Примчавшись к себе в офис, мило и скромно обставленный (было бы верхом безвкусицы обставлять его дорогой мебелью, когда к тебе приходят за помощью бедные люди!), Манон первым делом поинтересовалась у сотрудницы, как там дела с поступлением новых благотворительных сумм. И с неудовольствием услышала, что плохо.
– А что отвечают?
– Ничего внятного. Но смысл один: им надоели разные побирушки.
– Побирушки?!
Манон почувствовала, как у нее зубы заныли от ярости.

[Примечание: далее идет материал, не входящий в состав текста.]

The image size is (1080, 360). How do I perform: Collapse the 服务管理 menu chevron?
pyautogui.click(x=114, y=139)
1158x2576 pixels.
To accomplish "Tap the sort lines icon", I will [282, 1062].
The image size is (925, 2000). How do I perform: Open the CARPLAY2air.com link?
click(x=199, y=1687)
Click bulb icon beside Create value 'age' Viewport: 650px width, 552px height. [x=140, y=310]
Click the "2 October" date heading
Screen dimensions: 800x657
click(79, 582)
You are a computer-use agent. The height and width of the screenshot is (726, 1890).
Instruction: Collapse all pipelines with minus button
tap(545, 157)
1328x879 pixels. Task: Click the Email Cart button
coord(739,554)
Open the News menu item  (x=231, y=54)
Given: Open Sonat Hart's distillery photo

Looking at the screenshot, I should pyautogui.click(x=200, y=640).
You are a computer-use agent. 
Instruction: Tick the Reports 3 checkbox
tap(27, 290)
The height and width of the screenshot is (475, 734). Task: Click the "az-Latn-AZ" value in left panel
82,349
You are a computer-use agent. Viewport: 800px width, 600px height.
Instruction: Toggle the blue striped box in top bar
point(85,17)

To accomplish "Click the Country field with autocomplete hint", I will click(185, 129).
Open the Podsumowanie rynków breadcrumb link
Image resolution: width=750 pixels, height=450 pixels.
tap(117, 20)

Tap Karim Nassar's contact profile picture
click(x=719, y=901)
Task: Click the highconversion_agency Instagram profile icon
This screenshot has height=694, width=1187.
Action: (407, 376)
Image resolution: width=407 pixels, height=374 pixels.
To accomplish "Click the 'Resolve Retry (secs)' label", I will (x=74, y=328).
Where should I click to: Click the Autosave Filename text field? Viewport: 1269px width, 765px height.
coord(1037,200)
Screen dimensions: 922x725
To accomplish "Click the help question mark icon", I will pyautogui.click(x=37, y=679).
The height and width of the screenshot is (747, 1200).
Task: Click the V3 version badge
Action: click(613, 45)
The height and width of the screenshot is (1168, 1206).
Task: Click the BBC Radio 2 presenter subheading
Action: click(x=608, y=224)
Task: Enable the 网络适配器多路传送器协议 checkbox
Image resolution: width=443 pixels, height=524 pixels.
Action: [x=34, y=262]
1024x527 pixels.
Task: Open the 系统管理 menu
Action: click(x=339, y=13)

…Поначалу многие крупные бизнесмены и прочий богатый люд охотно давали деньги: им нравилось слыть добряками, заботящимися о больных детях. К тому же Манон была известна как дочь своего отца, крупного финансиста, недавнего замминистра финансов, а ныне президента межбанковского комитета и владельца парочки крупных холдингов, – отчего «благотворители» его задабривали взносами в фонд дочери: мало ли, связь с такой фигурой всегда пригодится! Манон слишком хорошо знала эту среду и прекрасно понимала, что каждый имел в этом деле интерес, весьма далекий от инвалидов.
Однако, внеся деньги один раз, – отметившись, так сказать, – все эти граждане больше помогать фонду не хотели. Элементарно жмотились.
Она набрала номер одной редакции.
– Оля? Помнишь, ты печатала мой материал о четырех наших звездах попсы и двух банкирах, которые дали деньги для фонда?
– Конечно.
– Так вот, больше не хотят.
– Не удивила. Они лучше унитаз для своей ж…ы отольют из чистого золота, чем поделятся.
– Давай их прижучим! Я уже статью набросала. Сейчас загружу тебе по мылу.
– Не суетись. Они все в друзьях у нашего главного, не пройдет…
Манон набрала еще несколько изданий, с таким же успехом. Повезло ей на шестом звонке. Знакомая редактор, выслушав ее, сообщила:
– Давай предложим этот материал Александре Касьяновой! Знаешь ее?
– Слышала…
– Она сделает проблемную статью, если заинтересуется.
– Вообще-то я хотела тебе предложить не статью, а небольшую заметку… Ехидную!
– Не пройдет, Манон. Это народец зубастый, с больным самолюбием и с большими связями, затрахают всю редакцию. А Касьянова может сделать проблемную статью, где будут примеры…
– И чем это лучше моей заметки? – почти обиделась Манон.
– Александра умеет написать…
– А я не умею? – возмутилась Манон.
– Подожди, не баламуть. Касьянова умеет написать круто, при этом без конкретных имен. Намек будет прозрачным, но никто из них шум поднимать не станет – не посмеет признаться, что узнал себя в портрете! По принципу «неча на зеркало пенять, коли рожа крива»! Она это отлично умеет, можешь мне поверить. Поставим статью на нашем интернет-портале, там у нас жизнь посвободнее.
– Уговорила… Как с ней связаться?
– Погоди, она, по-моему, сейчас в редакции. Жди у телефона.
Через несколько минут Манон ответил приятный голос: «Александра Касьянова, слушаю вас»… Что-то в нем было золотистое и светлое, как глаза Наташи и Павла.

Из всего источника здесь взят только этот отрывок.